# WHAT YOU SHOULD DO
Please retype each of the following records word for word, keeping the line breaks intact.
***** DATA ROWS
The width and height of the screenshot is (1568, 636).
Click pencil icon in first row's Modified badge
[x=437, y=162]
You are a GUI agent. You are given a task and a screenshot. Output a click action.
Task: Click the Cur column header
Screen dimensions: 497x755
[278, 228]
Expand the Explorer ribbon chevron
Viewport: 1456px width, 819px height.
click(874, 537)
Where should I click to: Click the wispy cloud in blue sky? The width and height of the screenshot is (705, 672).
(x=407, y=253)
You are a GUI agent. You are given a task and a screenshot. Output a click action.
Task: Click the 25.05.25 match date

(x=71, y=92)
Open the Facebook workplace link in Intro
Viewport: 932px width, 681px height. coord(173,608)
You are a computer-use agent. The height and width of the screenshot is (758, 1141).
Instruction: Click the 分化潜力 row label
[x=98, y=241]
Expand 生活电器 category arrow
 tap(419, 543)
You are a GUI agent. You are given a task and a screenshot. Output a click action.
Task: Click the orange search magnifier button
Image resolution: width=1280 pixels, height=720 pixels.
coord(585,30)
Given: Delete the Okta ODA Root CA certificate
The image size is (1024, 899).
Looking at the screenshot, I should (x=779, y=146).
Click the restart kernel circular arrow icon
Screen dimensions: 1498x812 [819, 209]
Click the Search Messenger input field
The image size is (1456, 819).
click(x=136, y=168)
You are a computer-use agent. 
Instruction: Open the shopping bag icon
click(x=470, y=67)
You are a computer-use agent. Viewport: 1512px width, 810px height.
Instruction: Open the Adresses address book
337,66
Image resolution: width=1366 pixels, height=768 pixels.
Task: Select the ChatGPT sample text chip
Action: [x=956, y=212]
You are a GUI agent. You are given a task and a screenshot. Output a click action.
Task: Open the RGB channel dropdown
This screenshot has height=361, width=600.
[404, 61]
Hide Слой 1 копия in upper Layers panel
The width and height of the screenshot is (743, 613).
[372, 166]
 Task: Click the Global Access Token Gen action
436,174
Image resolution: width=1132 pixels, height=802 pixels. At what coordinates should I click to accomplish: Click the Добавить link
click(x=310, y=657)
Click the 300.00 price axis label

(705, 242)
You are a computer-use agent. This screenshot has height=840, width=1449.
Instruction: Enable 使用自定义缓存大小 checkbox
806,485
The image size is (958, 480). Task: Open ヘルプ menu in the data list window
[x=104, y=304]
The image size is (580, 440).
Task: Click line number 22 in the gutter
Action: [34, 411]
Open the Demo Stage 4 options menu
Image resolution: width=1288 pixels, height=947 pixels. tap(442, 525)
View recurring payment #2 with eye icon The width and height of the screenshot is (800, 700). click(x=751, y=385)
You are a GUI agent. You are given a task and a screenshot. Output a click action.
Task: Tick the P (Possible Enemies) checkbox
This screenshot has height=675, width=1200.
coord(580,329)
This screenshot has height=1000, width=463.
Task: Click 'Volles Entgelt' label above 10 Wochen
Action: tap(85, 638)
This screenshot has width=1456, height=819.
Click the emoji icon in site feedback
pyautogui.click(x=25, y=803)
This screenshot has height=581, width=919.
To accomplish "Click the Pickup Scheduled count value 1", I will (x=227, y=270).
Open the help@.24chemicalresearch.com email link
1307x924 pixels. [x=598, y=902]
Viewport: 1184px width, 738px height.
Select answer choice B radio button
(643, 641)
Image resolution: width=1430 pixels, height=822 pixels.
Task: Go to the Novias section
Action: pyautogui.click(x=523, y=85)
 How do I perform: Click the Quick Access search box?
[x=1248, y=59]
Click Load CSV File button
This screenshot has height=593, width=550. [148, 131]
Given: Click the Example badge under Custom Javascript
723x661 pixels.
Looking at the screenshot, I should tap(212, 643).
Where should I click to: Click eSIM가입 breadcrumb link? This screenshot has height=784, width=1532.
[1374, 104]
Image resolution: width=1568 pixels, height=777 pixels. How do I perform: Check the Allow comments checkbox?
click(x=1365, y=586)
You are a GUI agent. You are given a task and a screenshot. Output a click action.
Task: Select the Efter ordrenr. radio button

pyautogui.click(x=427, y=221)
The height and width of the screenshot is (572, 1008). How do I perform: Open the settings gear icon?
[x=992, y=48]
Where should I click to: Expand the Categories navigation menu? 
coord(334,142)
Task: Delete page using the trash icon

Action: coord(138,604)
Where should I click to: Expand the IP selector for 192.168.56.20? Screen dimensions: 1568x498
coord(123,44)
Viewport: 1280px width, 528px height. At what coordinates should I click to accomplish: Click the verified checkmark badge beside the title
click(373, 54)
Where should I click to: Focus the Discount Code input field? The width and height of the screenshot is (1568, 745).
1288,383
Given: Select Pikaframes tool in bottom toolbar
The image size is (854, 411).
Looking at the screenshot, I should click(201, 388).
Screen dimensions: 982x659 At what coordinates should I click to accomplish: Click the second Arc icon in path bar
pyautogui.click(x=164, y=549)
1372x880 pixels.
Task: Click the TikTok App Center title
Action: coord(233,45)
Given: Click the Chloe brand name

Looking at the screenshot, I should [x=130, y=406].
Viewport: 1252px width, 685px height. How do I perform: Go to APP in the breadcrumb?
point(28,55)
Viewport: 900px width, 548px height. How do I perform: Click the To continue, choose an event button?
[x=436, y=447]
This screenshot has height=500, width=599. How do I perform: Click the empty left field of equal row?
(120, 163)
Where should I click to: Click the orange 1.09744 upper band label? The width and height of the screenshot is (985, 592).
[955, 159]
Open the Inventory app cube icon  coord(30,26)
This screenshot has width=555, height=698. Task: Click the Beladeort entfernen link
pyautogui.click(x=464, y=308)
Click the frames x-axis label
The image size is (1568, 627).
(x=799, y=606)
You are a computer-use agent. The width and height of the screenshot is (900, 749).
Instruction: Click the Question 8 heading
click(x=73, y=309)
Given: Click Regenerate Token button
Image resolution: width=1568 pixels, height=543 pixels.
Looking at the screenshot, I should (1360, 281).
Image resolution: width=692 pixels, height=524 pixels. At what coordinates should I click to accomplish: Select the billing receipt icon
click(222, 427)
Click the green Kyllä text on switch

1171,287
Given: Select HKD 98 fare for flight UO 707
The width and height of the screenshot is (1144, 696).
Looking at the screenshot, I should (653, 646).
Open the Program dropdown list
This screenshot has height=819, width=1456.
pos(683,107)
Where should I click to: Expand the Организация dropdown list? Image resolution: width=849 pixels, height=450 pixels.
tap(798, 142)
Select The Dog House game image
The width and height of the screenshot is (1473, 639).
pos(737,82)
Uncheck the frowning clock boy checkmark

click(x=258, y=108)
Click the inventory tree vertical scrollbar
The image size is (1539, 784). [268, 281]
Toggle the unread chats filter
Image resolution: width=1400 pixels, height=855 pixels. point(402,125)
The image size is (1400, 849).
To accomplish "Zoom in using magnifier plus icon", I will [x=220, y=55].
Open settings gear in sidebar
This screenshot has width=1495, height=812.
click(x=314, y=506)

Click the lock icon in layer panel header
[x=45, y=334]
**********
# SOLUTION TO THIS EXERCISE
The width and height of the screenshot is (1568, 636).
Click pencil icon in first row's Modified badge
[x=437, y=162]
You are a GUI agent. You are given a task and a screenshot. Output a click action.
Task: Click the Cur column header
Screen dimensions: 497x755
[278, 228]
Expand the Explorer ribbon chevron
Viewport: 1456px width, 819px height.
click(874, 537)
Where should I click to: Click the wispy cloud in blue sky? The width and height of the screenshot is (705, 672).
(x=407, y=253)
You are a GUI agent. You are given a task and a screenshot. Output a click action.
Task: Click the 25.05.25 match date

(x=71, y=92)
Open the Facebook workplace link in Intro
Viewport: 932px width, 681px height. coord(173,608)
You are a computer-use agent. The height and width of the screenshot is (758, 1141).
Instruction: Click the 分化潜力 row label
[x=98, y=241]
Expand 生活电器 category arrow
 tap(419, 543)
You are a GUI agent. You are given a task and a screenshot. Output a click action.
Task: Click the orange search magnifier button
Image resolution: width=1280 pixels, height=720 pixels.
coord(585,30)
Given: Delete the Okta ODA Root CA certificate
The image size is (1024, 899).
Looking at the screenshot, I should (x=779, y=146).
Click the restart kernel circular arrow icon
Screen dimensions: 1498x812 [819, 209]
Click the Search Messenger input field
The image size is (1456, 819).
click(x=136, y=168)
You are a computer-use agent. 
Instruction: Open the shopping bag icon
click(x=470, y=67)
You are a computer-use agent. Viewport: 1512px width, 810px height.
Instruction: Open the Adresses address book
337,66
Image resolution: width=1366 pixels, height=768 pixels.
Task: Select the ChatGPT sample text chip
Action: [x=956, y=212]
You are a GUI agent. You are given a task and a screenshot. Output a click action.
Task: Open the RGB channel dropdown
This screenshot has height=361, width=600.
[404, 61]
Hide Слой 1 копия in upper Layers panel
The width and height of the screenshot is (743, 613).
[372, 166]
 Task: Click the Global Access Token Gen action
436,174
Image resolution: width=1132 pixels, height=802 pixels. At what coordinates should I click to accomplish: Click the Добавить link
click(x=310, y=657)
Click the 300.00 price axis label

(705, 242)
You are a computer-use agent. This screenshot has height=840, width=1449.
Instruction: Enable 使用自定义缓存大小 checkbox
806,485
The image size is (958, 480). Task: Open ヘルプ menu in the data list window
[x=104, y=304]
The image size is (580, 440).
Task: Click line number 22 in the gutter
Action: [34, 411]
Open the Demo Stage 4 options menu
Image resolution: width=1288 pixels, height=947 pixels. tap(442, 525)
View recurring payment #2 with eye icon The width and height of the screenshot is (800, 700). click(x=751, y=385)
You are a GUI agent. You are given a task and a screenshot. Output a click action.
Task: Tick the P (Possible Enemies) checkbox
This screenshot has height=675, width=1200.
coord(580,329)
This screenshot has height=1000, width=463.
Task: Click 'Volles Entgelt' label above 10 Wochen
Action: tap(85, 638)
This screenshot has width=1456, height=819.
Click the emoji icon in site feedback
pyautogui.click(x=25, y=803)
This screenshot has height=581, width=919.
To accomplish "Click the Pickup Scheduled count value 1", I will (x=227, y=270).
Open the help@.24chemicalresearch.com email link
1307x924 pixels. [x=598, y=902]
Viewport: 1184px width, 738px height.
Select answer choice B radio button
(643, 641)
Image resolution: width=1430 pixels, height=822 pixels.
Task: Go to the Novias section
Action: pyautogui.click(x=523, y=85)
 How do I perform: Click the Quick Access search box?
[x=1248, y=59]
Click Load CSV File button
This screenshot has height=593, width=550. [148, 131]
Given: Click the Example badge under Custom Javascript
723x661 pixels.
Looking at the screenshot, I should tap(212, 643).
Where should I click to: Click eSIM가입 breadcrumb link? This screenshot has height=784, width=1532.
[1374, 104]
Image resolution: width=1568 pixels, height=777 pixels. How do I perform: Check the Allow comments checkbox?
click(x=1365, y=586)
You are a GUI agent. You are given a task and a screenshot. Output a click action.
Task: Select the Efter ordrenr. radio button

pyautogui.click(x=427, y=221)
The height and width of the screenshot is (572, 1008). How do I perform: Open the settings gear icon?
[x=992, y=48]
Where should I click to: Expand the Categories navigation menu? 
coord(334,142)
Task: Delete page using the trash icon

Action: coord(138,604)
Where should I click to: Expand the IP selector for 192.168.56.20? Screen dimensions: 1568x498
coord(123,44)
Viewport: 1280px width, 528px height. At what coordinates should I click to accomplish: Click the verified checkmark badge beside the title
click(373, 54)
Where should I click to: Focus the Discount Code input field? The width and height of the screenshot is (1568, 745).
1288,383
Given: Select Pikaframes tool in bottom toolbar
The image size is (854, 411).
Looking at the screenshot, I should click(201, 388).
Screen dimensions: 982x659 At what coordinates should I click to accomplish: Click the second Arc icon in path bar
pyautogui.click(x=164, y=549)
1372x880 pixels.
Task: Click the TikTok App Center title
Action: coord(233,45)
Given: Click the Chloe brand name

Looking at the screenshot, I should [x=130, y=406].
Viewport: 1252px width, 685px height. How do I perform: Go to APP in the breadcrumb?
point(28,55)
Viewport: 900px width, 548px height. How do I perform: Click the To continue, choose an event button?
[x=436, y=447]
This screenshot has height=500, width=599. How do I perform: Click the empty left field of equal row?
(120, 163)
Where should I click to: Click the orange 1.09744 upper band label? The width and height of the screenshot is (985, 592).
[955, 159]
Open the Inventory app cube icon  coord(30,26)
This screenshot has width=555, height=698. Task: Click the Beladeort entfernen link
pyautogui.click(x=464, y=308)
Click the frames x-axis label
The image size is (1568, 627).
(x=799, y=606)
You are a computer-use agent. The width and height of the screenshot is (900, 749).
Instruction: Click the Question 8 heading
click(x=73, y=309)
Given: Click Regenerate Token button
Image resolution: width=1568 pixels, height=543 pixels.
Looking at the screenshot, I should (1360, 281).
Image resolution: width=692 pixels, height=524 pixels. At what coordinates should I click to accomplish: Select the billing receipt icon
click(222, 427)
Click the green Kyllä text on switch

1171,287
Given: Select HKD 98 fare for flight UO 707
The width and height of the screenshot is (1144, 696).
Looking at the screenshot, I should (653, 646).
Open the Program dropdown list
This screenshot has height=819, width=1456.
pos(683,107)
Where should I click to: Expand the Организация dropdown list? Image resolution: width=849 pixels, height=450 pixels.
tap(798, 142)
Select The Dog House game image
The width and height of the screenshot is (1473, 639).
pos(737,82)
Uncheck the frowning clock boy checkmark

click(x=258, y=108)
Click the inventory tree vertical scrollbar
The image size is (1539, 784). [268, 281]
Toggle the unread chats filter
Image resolution: width=1400 pixels, height=855 pixels. point(402,125)
The image size is (1400, 849).
To accomplish "Zoom in using magnifier plus icon", I will [x=220, y=55].
Open settings gear in sidebar
This screenshot has width=1495, height=812.
click(x=314, y=506)

Click the lock icon in layer panel header
[x=45, y=334]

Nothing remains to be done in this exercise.